A proposta surge diante de um dos principais desafios da produção agrícola: o controle de plantas daninhas como caruru, capim-azevém e capim-pé-de-galinha, que competem com as culturas por água, luz e nutrientes e podem causar perdas expressivas de produtividade. Segundo a Embrapa, a infestação descontrolada pode reduzir em até 90% a produção, enquanto mesmo áreas manejadas registram perdas médias de cerca de 15%.
Os nanoherbicidas utilizam estruturas em escala nanométrica para transportar e liberar o ingrediente ativo de forma mais controlada dentro da planta. Essa tecnologia permite maior eficiência na absorção, reduz perdas por evaporação ou escorrimento e diminui a quantidade de produto necessária, com potencial de reduzir impactos ambientais.
Apesar dos avanços, o desenvolvimento dessas soluções ainda é, em geral, centrado nos materiais utilizados — como tipo de nanopartícula, carga e composição — e não nas características biológicas das plantas-alvo.

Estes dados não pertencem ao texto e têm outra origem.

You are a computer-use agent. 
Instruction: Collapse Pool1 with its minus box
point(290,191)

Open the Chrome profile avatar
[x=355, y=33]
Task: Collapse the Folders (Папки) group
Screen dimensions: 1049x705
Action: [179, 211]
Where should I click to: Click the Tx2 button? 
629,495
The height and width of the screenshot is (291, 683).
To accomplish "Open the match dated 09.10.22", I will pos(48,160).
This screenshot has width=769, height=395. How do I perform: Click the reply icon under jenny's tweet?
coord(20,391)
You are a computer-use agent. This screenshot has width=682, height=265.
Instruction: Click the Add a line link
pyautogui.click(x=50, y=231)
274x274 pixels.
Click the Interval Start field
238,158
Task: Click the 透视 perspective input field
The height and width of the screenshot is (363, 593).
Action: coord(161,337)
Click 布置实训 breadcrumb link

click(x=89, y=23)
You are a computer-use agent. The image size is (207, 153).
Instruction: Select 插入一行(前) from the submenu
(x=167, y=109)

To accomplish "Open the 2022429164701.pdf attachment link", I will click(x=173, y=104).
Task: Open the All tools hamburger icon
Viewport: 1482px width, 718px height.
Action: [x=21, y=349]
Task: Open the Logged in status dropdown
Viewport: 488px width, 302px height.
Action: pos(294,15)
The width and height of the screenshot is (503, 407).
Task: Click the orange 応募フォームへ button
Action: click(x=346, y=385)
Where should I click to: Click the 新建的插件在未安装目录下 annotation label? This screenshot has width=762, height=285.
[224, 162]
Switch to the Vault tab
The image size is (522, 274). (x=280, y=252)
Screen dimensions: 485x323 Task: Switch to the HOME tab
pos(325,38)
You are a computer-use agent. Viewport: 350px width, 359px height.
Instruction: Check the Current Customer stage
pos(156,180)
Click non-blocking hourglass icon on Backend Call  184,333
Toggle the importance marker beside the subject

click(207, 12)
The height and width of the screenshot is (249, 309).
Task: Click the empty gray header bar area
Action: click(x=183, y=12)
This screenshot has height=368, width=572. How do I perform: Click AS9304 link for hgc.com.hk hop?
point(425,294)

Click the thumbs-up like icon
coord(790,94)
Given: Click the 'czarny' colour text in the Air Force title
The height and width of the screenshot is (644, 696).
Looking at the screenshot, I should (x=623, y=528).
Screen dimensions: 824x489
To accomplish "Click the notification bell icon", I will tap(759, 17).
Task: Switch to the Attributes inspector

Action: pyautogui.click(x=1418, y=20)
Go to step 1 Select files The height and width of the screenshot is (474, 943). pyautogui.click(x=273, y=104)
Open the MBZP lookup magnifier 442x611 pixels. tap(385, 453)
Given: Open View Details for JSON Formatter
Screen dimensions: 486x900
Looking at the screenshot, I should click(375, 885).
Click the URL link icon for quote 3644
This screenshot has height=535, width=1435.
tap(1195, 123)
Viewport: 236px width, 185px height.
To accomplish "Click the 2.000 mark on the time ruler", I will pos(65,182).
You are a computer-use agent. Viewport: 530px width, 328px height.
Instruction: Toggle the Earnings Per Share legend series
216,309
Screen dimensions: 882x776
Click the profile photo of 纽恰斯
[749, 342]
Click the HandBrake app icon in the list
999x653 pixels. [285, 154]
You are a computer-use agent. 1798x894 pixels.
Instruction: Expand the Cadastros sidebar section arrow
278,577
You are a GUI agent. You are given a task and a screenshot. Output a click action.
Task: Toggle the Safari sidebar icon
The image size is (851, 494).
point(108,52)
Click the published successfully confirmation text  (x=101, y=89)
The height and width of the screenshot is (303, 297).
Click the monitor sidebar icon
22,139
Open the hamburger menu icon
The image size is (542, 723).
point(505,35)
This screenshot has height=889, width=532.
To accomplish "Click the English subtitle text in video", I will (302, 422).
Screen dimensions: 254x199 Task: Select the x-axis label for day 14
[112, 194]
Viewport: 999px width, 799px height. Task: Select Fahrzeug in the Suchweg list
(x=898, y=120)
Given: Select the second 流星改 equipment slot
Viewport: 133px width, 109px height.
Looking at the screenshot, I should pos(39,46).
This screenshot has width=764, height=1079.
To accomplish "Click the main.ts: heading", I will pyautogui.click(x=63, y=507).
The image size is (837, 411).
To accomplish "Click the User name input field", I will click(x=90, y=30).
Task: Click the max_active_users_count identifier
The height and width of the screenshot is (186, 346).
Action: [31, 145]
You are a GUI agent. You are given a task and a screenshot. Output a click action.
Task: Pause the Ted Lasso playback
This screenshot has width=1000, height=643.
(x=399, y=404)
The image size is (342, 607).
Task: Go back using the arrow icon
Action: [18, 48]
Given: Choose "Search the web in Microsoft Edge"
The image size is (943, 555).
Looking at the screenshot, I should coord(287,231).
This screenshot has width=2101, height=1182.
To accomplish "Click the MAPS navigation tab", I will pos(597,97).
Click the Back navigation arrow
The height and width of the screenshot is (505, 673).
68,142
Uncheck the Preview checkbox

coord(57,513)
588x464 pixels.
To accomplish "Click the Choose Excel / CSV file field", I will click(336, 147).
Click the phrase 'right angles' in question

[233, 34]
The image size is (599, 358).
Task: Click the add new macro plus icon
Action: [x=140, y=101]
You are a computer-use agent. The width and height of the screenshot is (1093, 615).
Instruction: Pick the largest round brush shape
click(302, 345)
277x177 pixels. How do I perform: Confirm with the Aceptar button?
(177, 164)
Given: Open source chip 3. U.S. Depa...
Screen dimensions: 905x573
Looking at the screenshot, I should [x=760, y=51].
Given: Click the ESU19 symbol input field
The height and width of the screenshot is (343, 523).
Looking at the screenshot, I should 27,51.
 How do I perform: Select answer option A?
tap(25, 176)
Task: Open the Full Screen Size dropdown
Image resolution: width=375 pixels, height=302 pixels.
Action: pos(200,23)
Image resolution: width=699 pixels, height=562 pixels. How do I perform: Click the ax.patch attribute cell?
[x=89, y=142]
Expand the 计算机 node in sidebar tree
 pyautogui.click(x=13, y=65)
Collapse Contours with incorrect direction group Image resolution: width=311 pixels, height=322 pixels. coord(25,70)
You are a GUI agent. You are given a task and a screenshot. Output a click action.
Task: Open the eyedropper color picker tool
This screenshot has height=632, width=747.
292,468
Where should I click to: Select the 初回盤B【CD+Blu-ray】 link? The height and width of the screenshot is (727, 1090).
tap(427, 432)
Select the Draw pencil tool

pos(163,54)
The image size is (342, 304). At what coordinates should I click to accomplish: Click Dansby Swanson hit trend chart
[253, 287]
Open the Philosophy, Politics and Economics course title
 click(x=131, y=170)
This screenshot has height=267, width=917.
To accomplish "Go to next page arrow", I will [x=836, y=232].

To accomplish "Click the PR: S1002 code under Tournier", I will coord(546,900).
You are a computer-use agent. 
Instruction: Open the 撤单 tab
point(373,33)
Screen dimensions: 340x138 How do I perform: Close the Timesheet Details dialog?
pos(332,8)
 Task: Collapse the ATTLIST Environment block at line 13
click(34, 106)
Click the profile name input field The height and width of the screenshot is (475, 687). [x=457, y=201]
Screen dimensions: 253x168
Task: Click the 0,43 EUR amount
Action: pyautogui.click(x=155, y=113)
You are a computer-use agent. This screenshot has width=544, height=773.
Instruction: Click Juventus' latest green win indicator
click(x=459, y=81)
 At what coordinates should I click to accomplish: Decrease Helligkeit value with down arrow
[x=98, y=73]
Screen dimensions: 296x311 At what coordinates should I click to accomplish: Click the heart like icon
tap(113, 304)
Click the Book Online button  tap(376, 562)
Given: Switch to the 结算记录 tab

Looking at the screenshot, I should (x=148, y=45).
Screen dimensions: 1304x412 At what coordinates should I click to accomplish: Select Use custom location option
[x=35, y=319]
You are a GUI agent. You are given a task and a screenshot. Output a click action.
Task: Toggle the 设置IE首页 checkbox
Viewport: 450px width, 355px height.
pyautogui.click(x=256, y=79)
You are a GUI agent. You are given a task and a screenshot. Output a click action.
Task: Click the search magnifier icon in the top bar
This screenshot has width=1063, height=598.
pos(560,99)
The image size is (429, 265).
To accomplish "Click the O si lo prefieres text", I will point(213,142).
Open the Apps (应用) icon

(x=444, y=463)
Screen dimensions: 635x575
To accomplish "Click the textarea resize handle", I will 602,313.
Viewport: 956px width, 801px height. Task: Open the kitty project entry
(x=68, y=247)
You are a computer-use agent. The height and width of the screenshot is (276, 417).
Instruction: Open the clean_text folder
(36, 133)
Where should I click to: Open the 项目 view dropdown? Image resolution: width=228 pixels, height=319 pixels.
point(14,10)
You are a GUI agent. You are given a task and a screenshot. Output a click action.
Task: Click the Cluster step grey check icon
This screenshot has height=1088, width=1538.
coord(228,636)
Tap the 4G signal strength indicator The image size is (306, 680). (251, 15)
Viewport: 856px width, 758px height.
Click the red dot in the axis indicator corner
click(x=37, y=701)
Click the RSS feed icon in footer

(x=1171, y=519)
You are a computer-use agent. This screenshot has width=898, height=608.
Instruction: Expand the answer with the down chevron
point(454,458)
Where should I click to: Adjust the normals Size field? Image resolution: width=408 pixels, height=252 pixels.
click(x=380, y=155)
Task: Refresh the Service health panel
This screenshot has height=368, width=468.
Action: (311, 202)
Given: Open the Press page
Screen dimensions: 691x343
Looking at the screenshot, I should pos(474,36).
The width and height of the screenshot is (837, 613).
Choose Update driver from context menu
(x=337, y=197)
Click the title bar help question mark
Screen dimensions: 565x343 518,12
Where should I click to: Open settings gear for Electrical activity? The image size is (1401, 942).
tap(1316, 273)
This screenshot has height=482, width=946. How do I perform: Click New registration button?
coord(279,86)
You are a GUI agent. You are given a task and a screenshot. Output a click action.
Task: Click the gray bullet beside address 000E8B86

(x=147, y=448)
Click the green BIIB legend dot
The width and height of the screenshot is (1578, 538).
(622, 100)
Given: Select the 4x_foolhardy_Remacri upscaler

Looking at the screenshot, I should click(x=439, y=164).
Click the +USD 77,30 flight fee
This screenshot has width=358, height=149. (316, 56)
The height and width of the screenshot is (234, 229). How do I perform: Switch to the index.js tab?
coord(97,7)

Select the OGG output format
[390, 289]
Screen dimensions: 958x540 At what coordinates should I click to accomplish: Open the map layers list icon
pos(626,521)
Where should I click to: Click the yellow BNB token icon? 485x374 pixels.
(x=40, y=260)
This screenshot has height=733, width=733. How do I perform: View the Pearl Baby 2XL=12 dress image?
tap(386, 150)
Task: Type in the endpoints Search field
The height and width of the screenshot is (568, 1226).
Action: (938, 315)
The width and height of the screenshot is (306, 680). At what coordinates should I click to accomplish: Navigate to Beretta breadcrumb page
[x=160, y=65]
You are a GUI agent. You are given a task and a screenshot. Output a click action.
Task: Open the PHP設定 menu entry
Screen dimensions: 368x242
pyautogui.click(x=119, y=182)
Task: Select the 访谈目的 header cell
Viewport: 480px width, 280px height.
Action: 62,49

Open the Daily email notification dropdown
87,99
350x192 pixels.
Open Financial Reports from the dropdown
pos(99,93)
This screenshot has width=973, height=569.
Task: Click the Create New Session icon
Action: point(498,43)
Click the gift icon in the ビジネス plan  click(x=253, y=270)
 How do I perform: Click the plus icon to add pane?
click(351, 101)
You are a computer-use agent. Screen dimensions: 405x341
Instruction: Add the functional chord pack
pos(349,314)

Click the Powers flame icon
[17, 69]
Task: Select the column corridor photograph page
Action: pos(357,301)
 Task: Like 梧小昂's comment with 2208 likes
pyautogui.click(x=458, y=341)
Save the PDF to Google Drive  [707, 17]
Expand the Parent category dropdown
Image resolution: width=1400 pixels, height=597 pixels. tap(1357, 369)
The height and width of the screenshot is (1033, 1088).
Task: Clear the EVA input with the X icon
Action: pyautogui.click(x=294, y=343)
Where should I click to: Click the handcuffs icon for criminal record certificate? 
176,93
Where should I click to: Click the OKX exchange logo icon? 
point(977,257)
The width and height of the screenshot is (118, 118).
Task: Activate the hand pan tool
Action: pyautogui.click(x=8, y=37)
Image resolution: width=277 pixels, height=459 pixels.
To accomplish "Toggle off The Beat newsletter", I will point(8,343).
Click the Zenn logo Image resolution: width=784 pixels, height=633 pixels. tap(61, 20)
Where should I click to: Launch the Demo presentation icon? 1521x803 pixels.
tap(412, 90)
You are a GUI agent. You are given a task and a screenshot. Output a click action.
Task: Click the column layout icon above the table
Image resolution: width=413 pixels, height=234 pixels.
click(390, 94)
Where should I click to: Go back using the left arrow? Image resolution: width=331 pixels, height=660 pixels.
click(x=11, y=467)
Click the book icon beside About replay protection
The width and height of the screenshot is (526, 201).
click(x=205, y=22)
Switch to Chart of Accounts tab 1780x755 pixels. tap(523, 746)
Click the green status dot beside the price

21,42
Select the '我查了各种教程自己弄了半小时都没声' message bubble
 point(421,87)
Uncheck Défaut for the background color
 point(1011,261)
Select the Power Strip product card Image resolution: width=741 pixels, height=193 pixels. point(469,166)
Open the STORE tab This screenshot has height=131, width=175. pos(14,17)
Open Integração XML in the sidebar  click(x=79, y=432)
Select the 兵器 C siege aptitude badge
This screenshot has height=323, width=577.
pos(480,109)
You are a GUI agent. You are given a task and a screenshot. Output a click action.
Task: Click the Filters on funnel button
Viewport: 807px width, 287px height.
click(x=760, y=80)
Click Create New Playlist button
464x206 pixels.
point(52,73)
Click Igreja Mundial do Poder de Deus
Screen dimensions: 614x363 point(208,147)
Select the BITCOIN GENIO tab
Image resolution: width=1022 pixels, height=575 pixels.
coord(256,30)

É justamente essa lógica que o novo estudo busca inverter. “A proposta é priorizar as características das espécies vegetais para desenvolver nanopartículas mais adaptadas a essas particularidades”, explica Fraceto. O conceito foi denominado plant-informed nanodesign (PIND), ou nanodesign orientado pela planta.
Na prática, a abordagem propõe que o desenvolvimento dos nanoherbicidas comece com uma análise detalhada da planta daninha, incluindo aspectos como estrutura das folhas, espessura da cutícula, presença de tricomas e densidade de estômatos.
Essas características influenciam diretamente a forma como o herbicida é absorvido e transportado no interior da planta. “Cada espécie tem propriedades únicas que impactam esse processo. Entender essas diferenças pode tornar o controle mais eficaz”, afirma a pesquisadora Ana Cristina Preisler.
Para isso, o grupo utiliza técnicas como microscopia confocal e microscopia eletrônica de varredura, que permitem analisar estruturas vegetais em alta resolução. Segundo o pesquisador Brian Cintra Cardoso, essas ferramentas ajudam a identificar as rotas preferenciais de absorção dos herbicidas em cada espécie.
De acordo com os autores, a adoção dessa abordagem pode representar uma mudança de paradigma no desenvolvimento de insumos agrícolas baseados em nanotecnologia.
Atualmente, apenas cerca de 15% das perdas em lavouras ocorrem mesmo com controle de plantas daninhas, enquanto a resistência a herbicidas cresce com o uso repetitivo das mesmas moléculas. Nesse cenário, soluções mais direcionadas e eficientes ganham relevância.
“Já existem técnicas consolidadas. O que falta é incorporar a planta como elemento central no processo de desenvolvimento”, avalia Fraceto.
A expectativa dos pesquisadores é que a nova abordagem contribua para criar produtos mais eficazes, com menor uso de insumos e menor impacto ambiental, alinhando produtividade agrícola e sustentabilidade.